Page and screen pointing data

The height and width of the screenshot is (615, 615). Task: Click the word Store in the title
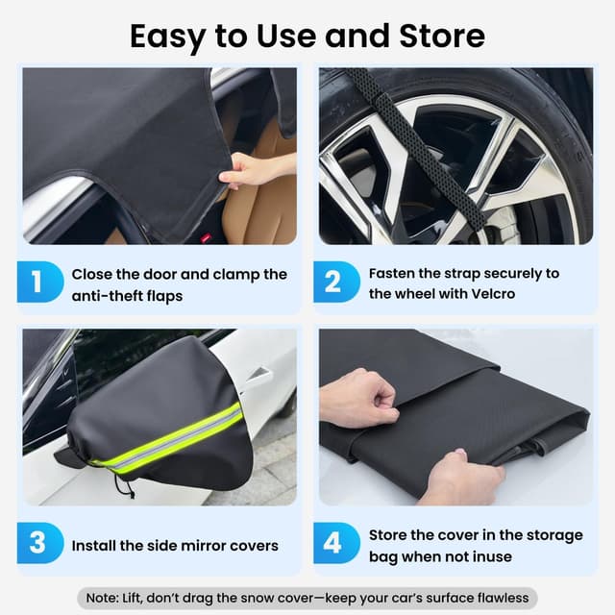tap(438, 36)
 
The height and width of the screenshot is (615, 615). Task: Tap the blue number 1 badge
tap(37, 283)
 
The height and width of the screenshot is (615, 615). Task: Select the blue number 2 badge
tap(332, 283)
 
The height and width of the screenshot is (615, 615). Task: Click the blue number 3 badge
tap(37, 544)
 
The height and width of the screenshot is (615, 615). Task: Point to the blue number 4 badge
tap(332, 544)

__OBJECTIVE__.
Rewrite the lines above as a JSON list of strings, one string per line, skipping blank lines. Omit the pictures from your answer.

__REPLY TO THE TASK__.
[
  "The height and width of the screenshot is (615, 615). Task: Click the word Store in the title",
  "tap(438, 36)",
  "The height and width of the screenshot is (615, 615). Task: Tap the blue number 1 badge",
  "tap(37, 283)",
  "The height and width of the screenshot is (615, 615). Task: Select the blue number 2 badge",
  "tap(332, 283)",
  "The height and width of the screenshot is (615, 615). Task: Click the blue number 3 badge",
  "tap(37, 544)",
  "The height and width of the screenshot is (615, 615). Task: Point to the blue number 4 badge",
  "tap(332, 544)"
]